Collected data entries
---*---
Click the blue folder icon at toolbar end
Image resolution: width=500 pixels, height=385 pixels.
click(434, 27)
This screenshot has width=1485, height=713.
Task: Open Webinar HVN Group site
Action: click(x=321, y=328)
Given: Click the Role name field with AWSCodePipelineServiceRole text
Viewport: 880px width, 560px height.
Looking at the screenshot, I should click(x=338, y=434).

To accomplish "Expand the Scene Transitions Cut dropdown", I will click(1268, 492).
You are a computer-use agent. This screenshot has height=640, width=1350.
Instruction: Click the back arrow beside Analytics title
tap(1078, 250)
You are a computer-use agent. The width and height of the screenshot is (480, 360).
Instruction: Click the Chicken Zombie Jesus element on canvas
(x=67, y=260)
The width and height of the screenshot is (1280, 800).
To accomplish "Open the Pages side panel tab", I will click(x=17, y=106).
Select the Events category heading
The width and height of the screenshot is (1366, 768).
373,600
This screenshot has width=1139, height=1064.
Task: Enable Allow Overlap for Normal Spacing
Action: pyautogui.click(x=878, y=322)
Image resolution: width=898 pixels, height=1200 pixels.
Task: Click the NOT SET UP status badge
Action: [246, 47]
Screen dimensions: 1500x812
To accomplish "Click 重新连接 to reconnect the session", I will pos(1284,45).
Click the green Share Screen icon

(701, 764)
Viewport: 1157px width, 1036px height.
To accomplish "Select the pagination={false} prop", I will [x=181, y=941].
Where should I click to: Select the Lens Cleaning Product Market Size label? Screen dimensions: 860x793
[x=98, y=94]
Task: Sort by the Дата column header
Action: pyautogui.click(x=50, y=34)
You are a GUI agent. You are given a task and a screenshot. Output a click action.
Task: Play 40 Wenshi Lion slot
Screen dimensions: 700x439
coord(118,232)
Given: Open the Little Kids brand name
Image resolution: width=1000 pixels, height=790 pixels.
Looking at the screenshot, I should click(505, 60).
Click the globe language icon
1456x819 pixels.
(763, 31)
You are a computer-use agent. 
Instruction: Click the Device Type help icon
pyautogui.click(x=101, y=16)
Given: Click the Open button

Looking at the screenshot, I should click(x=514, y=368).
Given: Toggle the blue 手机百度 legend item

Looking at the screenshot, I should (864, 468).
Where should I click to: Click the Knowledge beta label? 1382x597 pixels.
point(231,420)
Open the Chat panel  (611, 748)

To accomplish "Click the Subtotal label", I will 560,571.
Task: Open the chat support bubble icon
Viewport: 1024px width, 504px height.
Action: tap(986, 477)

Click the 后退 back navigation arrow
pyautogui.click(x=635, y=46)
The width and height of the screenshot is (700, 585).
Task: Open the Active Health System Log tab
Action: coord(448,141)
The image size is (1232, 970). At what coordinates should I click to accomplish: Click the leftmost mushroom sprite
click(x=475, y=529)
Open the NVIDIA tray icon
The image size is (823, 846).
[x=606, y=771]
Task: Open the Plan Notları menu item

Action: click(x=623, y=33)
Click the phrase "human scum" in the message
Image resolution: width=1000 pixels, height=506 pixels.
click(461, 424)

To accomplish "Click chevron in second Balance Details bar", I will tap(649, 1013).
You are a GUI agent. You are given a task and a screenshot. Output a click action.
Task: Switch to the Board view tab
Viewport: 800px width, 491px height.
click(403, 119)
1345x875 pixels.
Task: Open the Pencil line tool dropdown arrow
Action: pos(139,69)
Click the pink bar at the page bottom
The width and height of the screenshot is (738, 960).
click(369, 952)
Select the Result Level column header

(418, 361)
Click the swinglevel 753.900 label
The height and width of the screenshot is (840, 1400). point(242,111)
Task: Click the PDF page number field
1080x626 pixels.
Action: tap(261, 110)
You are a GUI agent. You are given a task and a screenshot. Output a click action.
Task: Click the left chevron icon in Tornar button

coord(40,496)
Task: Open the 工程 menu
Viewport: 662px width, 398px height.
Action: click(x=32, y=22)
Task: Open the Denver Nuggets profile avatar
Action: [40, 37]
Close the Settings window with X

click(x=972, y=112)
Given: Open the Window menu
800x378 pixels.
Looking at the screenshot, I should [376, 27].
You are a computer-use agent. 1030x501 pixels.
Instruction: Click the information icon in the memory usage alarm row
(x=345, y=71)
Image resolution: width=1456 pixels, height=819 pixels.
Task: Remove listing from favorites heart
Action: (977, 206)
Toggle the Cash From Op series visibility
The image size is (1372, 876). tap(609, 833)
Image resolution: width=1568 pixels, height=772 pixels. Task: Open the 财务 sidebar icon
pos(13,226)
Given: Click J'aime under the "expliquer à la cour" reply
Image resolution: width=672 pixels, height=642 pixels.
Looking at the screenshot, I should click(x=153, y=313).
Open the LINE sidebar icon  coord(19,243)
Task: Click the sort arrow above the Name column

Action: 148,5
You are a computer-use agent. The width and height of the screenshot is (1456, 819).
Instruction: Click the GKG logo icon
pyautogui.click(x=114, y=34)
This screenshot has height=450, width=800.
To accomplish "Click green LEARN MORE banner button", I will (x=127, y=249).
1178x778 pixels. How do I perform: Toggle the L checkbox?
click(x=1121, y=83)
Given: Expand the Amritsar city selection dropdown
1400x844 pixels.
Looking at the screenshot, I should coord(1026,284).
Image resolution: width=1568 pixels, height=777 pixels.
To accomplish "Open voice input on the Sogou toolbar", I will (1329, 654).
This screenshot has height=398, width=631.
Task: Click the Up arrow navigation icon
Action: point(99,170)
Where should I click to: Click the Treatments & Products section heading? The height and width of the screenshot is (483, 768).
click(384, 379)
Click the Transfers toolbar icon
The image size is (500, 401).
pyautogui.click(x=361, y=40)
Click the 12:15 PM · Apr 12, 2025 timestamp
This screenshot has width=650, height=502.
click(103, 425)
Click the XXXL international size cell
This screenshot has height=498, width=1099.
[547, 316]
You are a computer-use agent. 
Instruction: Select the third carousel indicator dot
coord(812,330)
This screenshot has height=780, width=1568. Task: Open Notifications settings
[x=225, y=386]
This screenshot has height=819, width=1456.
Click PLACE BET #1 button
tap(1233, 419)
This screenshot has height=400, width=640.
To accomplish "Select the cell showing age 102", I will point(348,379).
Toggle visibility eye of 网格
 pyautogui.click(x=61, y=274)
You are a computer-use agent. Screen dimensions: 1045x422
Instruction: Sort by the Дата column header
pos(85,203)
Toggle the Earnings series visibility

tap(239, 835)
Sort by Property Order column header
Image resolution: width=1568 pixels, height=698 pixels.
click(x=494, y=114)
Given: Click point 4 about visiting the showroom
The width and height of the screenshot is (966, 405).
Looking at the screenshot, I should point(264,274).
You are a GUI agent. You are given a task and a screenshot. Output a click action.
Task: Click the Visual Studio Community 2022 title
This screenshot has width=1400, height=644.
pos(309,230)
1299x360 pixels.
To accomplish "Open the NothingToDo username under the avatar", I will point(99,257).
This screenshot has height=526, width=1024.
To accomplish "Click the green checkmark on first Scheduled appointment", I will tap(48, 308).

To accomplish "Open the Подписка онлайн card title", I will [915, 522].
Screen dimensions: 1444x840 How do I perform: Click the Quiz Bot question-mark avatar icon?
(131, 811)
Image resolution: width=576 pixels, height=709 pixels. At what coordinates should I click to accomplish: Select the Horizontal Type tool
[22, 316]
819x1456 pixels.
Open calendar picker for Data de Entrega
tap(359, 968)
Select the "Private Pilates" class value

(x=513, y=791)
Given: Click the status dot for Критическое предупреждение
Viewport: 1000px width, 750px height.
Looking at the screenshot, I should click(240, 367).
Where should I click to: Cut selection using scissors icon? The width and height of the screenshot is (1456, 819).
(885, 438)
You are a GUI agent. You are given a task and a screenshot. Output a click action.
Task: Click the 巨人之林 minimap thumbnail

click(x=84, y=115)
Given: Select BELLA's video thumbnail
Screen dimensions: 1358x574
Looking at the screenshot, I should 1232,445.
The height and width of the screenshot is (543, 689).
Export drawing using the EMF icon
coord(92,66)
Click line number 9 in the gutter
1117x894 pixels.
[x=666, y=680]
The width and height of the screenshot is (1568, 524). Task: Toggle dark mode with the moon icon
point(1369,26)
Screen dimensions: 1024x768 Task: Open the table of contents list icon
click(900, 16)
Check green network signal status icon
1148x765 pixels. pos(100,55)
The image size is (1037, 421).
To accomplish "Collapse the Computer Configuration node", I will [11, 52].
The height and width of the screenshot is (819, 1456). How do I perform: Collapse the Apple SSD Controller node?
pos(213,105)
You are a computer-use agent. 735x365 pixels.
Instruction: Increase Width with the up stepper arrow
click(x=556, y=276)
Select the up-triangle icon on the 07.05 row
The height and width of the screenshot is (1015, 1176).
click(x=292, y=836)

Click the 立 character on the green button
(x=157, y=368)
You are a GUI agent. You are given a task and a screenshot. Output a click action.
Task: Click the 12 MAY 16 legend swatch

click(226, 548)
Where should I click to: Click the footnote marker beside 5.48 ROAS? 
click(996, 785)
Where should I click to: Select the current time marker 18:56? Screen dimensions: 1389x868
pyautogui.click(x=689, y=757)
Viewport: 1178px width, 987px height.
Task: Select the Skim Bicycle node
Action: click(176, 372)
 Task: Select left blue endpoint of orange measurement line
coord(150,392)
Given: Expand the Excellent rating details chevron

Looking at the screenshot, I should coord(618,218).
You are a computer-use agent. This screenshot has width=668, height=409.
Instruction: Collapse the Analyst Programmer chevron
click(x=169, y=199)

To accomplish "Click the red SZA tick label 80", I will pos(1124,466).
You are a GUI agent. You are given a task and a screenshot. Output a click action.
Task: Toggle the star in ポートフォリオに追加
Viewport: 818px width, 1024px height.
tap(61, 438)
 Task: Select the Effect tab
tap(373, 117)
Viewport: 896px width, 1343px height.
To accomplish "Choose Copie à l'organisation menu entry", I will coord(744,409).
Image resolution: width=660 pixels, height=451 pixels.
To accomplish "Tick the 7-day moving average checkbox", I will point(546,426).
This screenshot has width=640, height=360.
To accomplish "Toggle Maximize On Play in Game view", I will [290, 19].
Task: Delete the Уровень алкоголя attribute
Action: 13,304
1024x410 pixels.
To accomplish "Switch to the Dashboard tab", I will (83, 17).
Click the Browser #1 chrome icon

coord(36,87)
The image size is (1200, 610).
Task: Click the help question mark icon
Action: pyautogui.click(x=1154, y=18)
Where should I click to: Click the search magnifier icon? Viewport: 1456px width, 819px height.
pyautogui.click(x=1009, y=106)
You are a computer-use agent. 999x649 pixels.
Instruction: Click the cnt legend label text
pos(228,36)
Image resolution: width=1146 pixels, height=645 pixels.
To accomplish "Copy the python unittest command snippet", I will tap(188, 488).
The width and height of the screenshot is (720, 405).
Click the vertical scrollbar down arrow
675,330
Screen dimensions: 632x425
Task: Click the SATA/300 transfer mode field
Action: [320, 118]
---*---
# Problem
Starting with the line containing "Given: Open the Little Kids brand name" and going on through the line containing "pyautogui.click(x=101, y=16)", rewrite those lines of the data with "globe language icon" swapped for "world language icon", leaving everything else untouched.

# Reply to the exercise
Given: Open the Little Kids brand name
Image resolution: width=1000 pixels, height=790 pixels.
Looking at the screenshot, I should click(505, 60).
Click the world language icon
1456x819 pixels.
(763, 31)
You are a computer-use agent. 
Instruction: Click the Device Type help icon
pyautogui.click(x=101, y=16)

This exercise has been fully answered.